■ WHAT THE TASK ASKS ■
Copy out each of the lines below without changing anything.

■ MATERIALS PROVIDED ■
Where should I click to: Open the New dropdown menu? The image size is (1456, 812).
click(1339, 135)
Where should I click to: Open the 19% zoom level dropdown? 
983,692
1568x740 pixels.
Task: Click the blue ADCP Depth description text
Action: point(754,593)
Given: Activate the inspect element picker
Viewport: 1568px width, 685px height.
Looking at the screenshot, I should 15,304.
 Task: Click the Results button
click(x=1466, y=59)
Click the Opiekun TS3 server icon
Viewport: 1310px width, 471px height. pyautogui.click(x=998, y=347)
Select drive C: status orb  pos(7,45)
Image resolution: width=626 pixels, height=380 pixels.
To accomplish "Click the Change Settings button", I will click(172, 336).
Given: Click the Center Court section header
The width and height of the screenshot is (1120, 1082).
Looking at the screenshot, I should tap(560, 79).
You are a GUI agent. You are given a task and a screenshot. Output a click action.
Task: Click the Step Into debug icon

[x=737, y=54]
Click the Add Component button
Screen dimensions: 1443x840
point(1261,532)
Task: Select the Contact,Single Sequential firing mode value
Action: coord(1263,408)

■ TASK SOLUTION ■
Where should I click to: Open the New dropdown menu? The image size is (1456, 812).
click(1339, 135)
Where should I click to: Open the 19% zoom level dropdown? 
983,692
1568x740 pixels.
Task: Click the blue ADCP Depth description text
Action: point(754,593)
Given: Activate the inspect element picker
Viewport: 1568px width, 685px height.
Looking at the screenshot, I should 15,304.
 Task: Click the Results button
click(x=1466, y=59)
Click the Opiekun TS3 server icon
Viewport: 1310px width, 471px height. pyautogui.click(x=998, y=347)
Select drive C: status orb  pos(7,45)
Image resolution: width=626 pixels, height=380 pixels.
To accomplish "Click the Change Settings button", I will click(172, 336).
Given: Click the Center Court section header
The width and height of the screenshot is (1120, 1082).
Looking at the screenshot, I should tap(560, 79).
You are a GUI agent. You are given a task and a screenshot. Output a click action.
Task: Click the Step Into debug icon

[x=737, y=54]
Click the Add Component button
Screen dimensions: 1443x840
point(1261,532)
Task: Select the Contact,Single Sequential firing mode value
Action: coord(1263,408)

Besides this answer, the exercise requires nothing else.